Any additional arguments and keyword arguments are passed to pandas.read_csv.
- Parameters
alignments_path (str) – path to alignments CSV
- Returns
conversions dataframe
- Return type
pandas.DataFrame
- dynast.preprocessing.bam.read_conversions(conversions_path, *args, **kwargs)
Read conversions CSV as a pandas DataFrame.
Any additional arguments and keyword arguments are passed to pandas.read_csv.
- Parameters
conversions_path (str) – path to conversions CSV
- Returns
conversions dataframe
- Return type
pandas.DataFrame
- dynast.preprocessing.bam.select_alignments(df_alignments)
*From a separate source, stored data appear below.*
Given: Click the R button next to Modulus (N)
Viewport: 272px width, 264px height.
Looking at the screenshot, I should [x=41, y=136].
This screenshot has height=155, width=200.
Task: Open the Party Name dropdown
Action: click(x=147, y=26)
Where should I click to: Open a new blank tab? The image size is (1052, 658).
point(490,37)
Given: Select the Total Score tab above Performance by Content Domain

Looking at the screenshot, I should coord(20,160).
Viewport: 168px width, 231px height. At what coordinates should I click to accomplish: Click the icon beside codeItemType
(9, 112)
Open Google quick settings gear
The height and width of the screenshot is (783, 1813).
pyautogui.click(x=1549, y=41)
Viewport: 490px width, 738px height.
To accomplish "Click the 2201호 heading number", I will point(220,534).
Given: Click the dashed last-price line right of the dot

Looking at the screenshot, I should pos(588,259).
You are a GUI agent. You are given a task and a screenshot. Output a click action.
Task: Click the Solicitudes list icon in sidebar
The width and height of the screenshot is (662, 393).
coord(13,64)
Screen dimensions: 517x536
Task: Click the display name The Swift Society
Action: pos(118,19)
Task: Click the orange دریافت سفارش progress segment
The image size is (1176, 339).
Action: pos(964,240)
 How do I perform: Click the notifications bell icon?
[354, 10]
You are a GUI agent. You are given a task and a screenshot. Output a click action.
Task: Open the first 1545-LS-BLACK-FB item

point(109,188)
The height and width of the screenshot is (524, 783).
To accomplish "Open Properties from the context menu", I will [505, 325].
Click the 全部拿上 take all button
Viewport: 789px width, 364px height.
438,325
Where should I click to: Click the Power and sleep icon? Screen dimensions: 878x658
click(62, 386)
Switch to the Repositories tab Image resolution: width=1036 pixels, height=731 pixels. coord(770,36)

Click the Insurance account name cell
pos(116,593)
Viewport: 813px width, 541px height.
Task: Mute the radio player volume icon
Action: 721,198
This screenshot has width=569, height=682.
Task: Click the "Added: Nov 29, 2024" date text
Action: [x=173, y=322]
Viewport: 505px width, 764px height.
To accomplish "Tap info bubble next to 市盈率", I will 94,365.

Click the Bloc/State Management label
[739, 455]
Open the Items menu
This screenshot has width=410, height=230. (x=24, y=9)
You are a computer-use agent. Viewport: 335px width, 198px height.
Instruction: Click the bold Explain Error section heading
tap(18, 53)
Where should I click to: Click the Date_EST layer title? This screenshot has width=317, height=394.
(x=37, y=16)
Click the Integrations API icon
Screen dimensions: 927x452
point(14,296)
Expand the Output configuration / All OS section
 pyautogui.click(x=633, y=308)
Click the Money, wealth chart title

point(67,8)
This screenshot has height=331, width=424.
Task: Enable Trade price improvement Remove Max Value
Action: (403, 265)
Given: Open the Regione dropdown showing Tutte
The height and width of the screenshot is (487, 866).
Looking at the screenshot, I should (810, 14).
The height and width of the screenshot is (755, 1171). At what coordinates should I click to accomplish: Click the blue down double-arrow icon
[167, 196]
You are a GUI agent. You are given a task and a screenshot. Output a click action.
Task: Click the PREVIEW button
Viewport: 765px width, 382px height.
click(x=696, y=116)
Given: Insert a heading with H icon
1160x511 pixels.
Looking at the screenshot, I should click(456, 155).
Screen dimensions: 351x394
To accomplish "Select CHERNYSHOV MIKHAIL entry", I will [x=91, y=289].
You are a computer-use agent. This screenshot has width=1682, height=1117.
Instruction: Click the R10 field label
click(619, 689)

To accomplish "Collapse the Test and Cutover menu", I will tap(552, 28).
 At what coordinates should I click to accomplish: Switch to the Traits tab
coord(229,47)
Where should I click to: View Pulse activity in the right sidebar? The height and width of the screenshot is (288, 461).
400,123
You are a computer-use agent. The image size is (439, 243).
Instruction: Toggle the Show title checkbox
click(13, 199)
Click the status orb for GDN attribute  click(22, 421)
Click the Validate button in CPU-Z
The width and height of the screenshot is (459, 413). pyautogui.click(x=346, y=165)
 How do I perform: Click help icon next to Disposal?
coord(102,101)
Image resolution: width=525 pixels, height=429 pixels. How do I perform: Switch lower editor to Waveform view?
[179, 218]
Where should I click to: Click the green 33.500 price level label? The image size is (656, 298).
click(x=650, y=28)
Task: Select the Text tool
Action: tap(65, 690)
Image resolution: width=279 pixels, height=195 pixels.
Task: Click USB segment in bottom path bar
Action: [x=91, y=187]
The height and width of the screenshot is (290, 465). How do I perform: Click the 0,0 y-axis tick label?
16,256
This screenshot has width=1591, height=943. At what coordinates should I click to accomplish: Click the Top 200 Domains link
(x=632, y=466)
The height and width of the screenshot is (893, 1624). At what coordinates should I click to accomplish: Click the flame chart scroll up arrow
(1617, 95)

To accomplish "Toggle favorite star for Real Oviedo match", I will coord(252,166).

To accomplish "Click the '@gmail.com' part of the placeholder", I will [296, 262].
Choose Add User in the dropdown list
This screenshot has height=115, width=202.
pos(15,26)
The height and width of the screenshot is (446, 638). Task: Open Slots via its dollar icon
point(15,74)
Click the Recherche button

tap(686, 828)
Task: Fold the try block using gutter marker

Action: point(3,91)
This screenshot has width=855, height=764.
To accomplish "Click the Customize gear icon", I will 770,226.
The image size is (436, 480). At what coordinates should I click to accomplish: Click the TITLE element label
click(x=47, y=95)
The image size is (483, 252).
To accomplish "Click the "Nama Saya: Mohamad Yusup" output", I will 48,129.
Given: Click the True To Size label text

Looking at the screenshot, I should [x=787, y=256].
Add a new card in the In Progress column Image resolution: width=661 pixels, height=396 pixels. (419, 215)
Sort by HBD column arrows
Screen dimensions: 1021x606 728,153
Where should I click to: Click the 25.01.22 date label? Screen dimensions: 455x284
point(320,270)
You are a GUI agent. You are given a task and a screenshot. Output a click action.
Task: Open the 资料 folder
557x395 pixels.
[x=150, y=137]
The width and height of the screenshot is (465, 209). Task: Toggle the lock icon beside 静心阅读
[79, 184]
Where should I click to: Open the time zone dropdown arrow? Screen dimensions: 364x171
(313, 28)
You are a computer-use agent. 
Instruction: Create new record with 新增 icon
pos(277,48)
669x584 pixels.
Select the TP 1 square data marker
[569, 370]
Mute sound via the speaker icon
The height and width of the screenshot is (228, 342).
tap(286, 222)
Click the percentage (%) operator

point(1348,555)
Select alignments among duplicates. This function performs preliminary deduplication and returns a list of tuples (read_id, alignment index) to use for coverage calculation and SNP detection.
- Parameters
df_alignments (pandas.DataFrame) – alignments dataframe
- Returns
set of (read_id, alignment index) that were selected
- Return type
set
- dynast.preprocessing.bam.parse_read_contig(counter, lock, bam_path, contig, gene_infos=None, transcript_infos=None, strand='forward', umi_tag=None, barcode_tag=None, gene_tag='GX', barcodes=None, temp_dir=None, update_every=2000, nasc=False, velocity=True, strict_exon_overlap=False)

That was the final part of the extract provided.